We have successfully completed our 1st milestone and working through the 2nd; BioSolveIT resources not only enabled this but expanded our typical CADD workflow. We’re also excited to share that our abstract was accepted at Canada’s largest chemistry conference – CSC2025, where we’ll talk about our findings and BioSolveIT tools (https://www.xcdsystem.com/cic/program/3NP1X0F/index.cfm?pgid=3066&sid=29948&abid=115159).
Over the past three months, we used Infinisee xREAL to develop libraries of potential 14-3-3ζ inhibitors, generating over 2 million compounds via Scaffold Hopper and Analog Hunter. These were docked and ranked using SeeSar and HYDE, identifying candidates with significantly better predicted binding than known inhibitors. Overall, the project is advancing well; however, the lack of data on compounds with high binding affinity for 14-3-3ζ is a challenge; that further underlines the necessity of this work; we aim that our data in coming months will pave the way.

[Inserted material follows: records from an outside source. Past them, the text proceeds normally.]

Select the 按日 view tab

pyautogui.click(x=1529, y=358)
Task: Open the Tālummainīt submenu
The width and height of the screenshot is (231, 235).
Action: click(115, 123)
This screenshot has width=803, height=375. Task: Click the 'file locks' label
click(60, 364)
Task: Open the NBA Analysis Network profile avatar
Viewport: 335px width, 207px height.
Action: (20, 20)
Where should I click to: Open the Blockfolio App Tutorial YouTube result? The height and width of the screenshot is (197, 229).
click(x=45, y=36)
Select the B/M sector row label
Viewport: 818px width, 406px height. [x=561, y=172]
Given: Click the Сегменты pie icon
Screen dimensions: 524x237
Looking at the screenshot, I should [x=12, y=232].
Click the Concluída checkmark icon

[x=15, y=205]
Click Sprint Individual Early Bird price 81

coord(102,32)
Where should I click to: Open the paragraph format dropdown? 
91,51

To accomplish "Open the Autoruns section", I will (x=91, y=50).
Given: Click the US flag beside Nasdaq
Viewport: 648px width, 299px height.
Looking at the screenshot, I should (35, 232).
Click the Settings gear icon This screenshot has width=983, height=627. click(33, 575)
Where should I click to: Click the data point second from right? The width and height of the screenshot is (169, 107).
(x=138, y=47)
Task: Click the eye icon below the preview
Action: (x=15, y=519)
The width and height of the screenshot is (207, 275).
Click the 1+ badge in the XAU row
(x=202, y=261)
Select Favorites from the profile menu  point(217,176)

After 3 months, Samra has achieved the following milestones:
- Milestone 1 is successfully completed. We used 10 known inhibitors of 14-3-3ζ as query on Infinisee xREAL to build libraries of new potential inhibitors. Ihe vast chemical library in xREAL simplified the compound identification. We used scaffold hopper to identify similar compounds and analog hunter for diverse analogs, generating 200,000 compounds for each, totalling 2 million. We aimed to generate two sets per template: one with high structural similarity and one more diverse (lower similarity) but retaining key chemical features for binding. These were filtered using Optibrium properties to ensure drug likeness. We also used Quickshape on a prepared library, but it runs slower and used a 4 billion compound subset of REAL; hence, compound similarity was lower than with xREAL. Afterwards, we prepared the 14-3-3ζ protein model (PDB 2C1J, chosen for no missing parts), identified the binding pocket, and got it ready for milestone 2.
- We are halfway through milestone 2. First, we performed docking on the 2 million compounds from milestone 1 using SeeSar. Binding modes and affinities were compared with known inhibitors and filtered based on predicted binding, chemical properties (e.g., LogP), and poses (e.g., interactions, torsion quality), resulting in several thousand compounds with significantly improved predicted binding. Inspirator was also used on top compounds to derive analogues with better affinities. Overall, binding affinities improved from ~high µM for templates to pM–low nM for top hits. We are also performing docking with IFD in Glide for further refinement; due to long runtimes, only select top compounds are being docked (40K compounds). MD simulations are being run on top compounds from milestone (~2000 compounds), which will be scored using MM-GBSA. The top ~500 will advance to alchemical free energy calculations. This stage is ongoing and expected to take 3–6 months.
- Computationally, this milestone will begin once Milestone 2 is completed. Currently, our biology team is developing protocols to measure the binding affinity of 14-3-3ζ (via ITC) and is collecting Ki data for known inhibitors. This will ensure that once Milestone 2 yields our top hits, we can purchase the top 50–100 compounds from Enamine or synthesize them for biological evaluation and potential optimization. This will be a key part of the study. We will then reuse Infinisee xREAL and SeeSAR with updated queries based on improved chemical properties and binding affinities of 14-3-3ζ inhibitors.